LGBTI+: eleição da intolerância organizou a resistência

Comunidade relata agressões feitas por seguidores do presidente eleito, busca por cursos de autodefesa e vêem com pessimismo o futuro no país

por Marília Parente ter, 13/11/2018 - 09:43
Ana Júlia Costa/divulgação Academias de autodefesa especializadas em mulheres e no público LGBTI+ estão atendendo a uma demanda ainda maior Ana Júlia Costa/divulgação

Foi como se todos os espaços espaços seguros tivessem sido extintos. No mesmo ônibus e horário de sempre, 17h20, segundo registravam as mensagens em sua conta no Whatsapp, Dandara* abriu uma foto da deputada Manuela D’Ávila, há pouco derrotada em sua empreitada de tentar a vice-presidência do país, no celular. Um homem alto o suficiente para olhar a tela de cima para baixo passou a encarar a moça. “Ele vestia uma camisa do Brasil. O ônibus estava lotado e só eu e um senhor sentado, com a cabeça à altura da cintura dele, vimos quando ele tirou uma pistola preta da cintura e apontou para baixo junto ao corpo”, descreve Dandara.

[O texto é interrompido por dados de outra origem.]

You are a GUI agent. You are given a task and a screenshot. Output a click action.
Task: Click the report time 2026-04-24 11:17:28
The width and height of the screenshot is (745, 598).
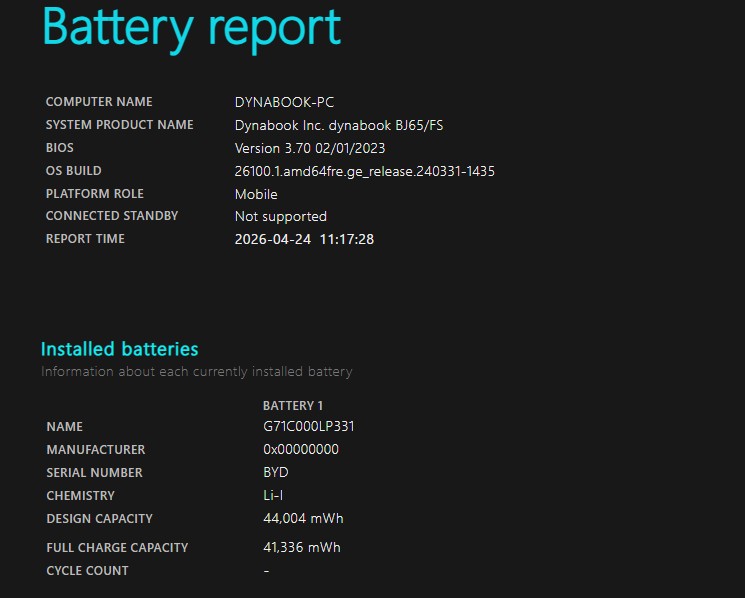pos(304,239)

Apavorada, ela teve que obedecer à uma ameaça do passageiro. “Eu estava na passagem dele para a porta de saída do ônibus. Ele ainda falou assim: ‘venha para cá e eu vou praí, que é melhor para todo mundo’. Quando troquei de lugar, ele guardou a pistola e desceu”, completa. “Estou assustada, depois disso cheguei em casa e chorei muito. Acho que a atitude dele tem a ver com os discursos de Bolsonaro”, continua. Bissexual, Dandara, desde então, não anda mais de mãos dadas com sua companheira na rua, por medo.

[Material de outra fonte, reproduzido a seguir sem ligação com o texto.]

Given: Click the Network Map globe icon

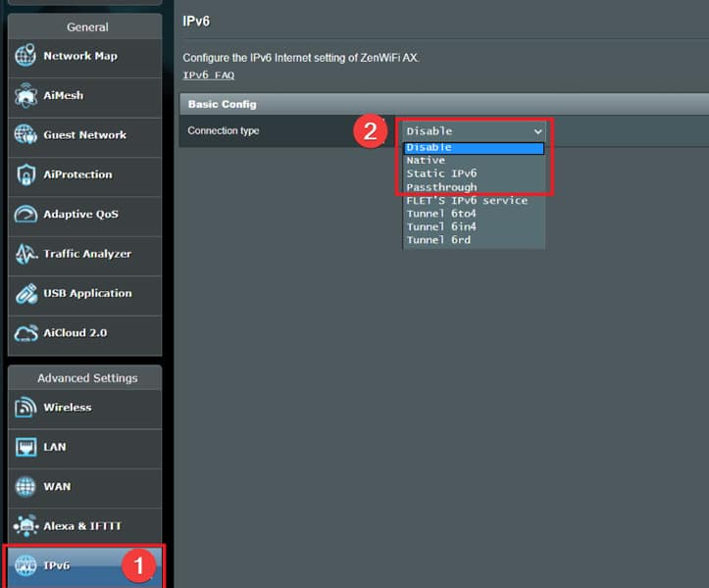Looking at the screenshot, I should click(x=25, y=56).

Para Igor Andrade, membro do Coletivo Rua-Juventude Anticapitalista, o pavor de Dandara diante da conjuntura política do Brasil não é exceção na comunidade LGBTI+. “Bolsonaro foi um dos propulsores do incentivo à intolerância e, por mais que ele tente negar isso, acaba atraindo para o campo dele pessoas intolerantes, que pregam supremacias de cor, gênero e orientação sexual. Como ele respalda esse discurso violento, acaba instigando pessoas que agora sentem que podem fazer tudo”, explica. De acordo o ativista, além do medo das agressões físicas, a comunidade enfrenta ainda mais atribulações emocionais. “Muita gente tem relatado depressão e ansiedade. Acompanhamos inúmeras declarações de ameaças verbais e físicas à população LGBTI+ diretamente relacionadas à vitória de Bolsonaro”, acrescenta.

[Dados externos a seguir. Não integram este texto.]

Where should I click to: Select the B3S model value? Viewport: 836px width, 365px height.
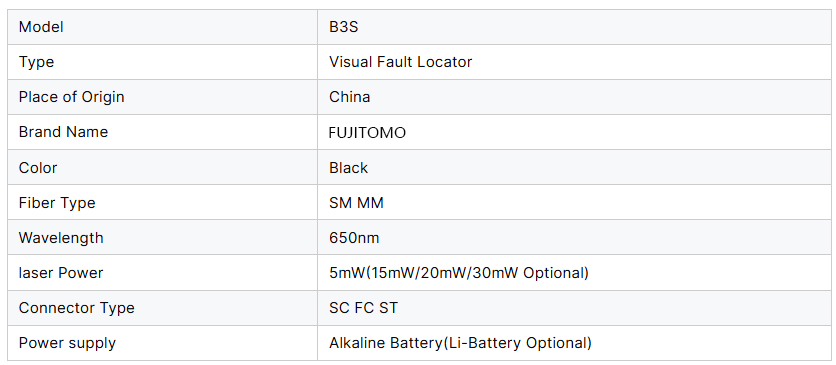click(343, 27)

Embora insista que não tem nada contra a comunidade LGBTI+, em novembro de 2017, Bolsonaro chegou a ser condenado pelo Tribunal de Justiça do Rio de Janeiro por suas declarações homofóbicas ao programa CQC, exibido pela TV Bandeirantes, em 2011. Após ser questionado pela equipe da atração sobre o que faria se tivesse um filho gay, o político disparou: “Isso nem passa pela minha cabeça, porque eles tiveram uma boa educação. Eu sou um pai presente, então não corro esse risco”, afirmou.

O processo ainda tramita na Justiça, mas a pena estabelecida em 2015 era o pagamento de uma indenização de R$ 150 mil por dano moral coletivo. O histórico do presidente eleito, segundo Igor Andrade, ligou o sinal de alerta dos movimentos sociais. “Estamos nos organizando em grupos voluntários de ajuda psicológica, terapia e de troca de informações. À medida em que a opressão avança, nossa organização aumenta”, afirma.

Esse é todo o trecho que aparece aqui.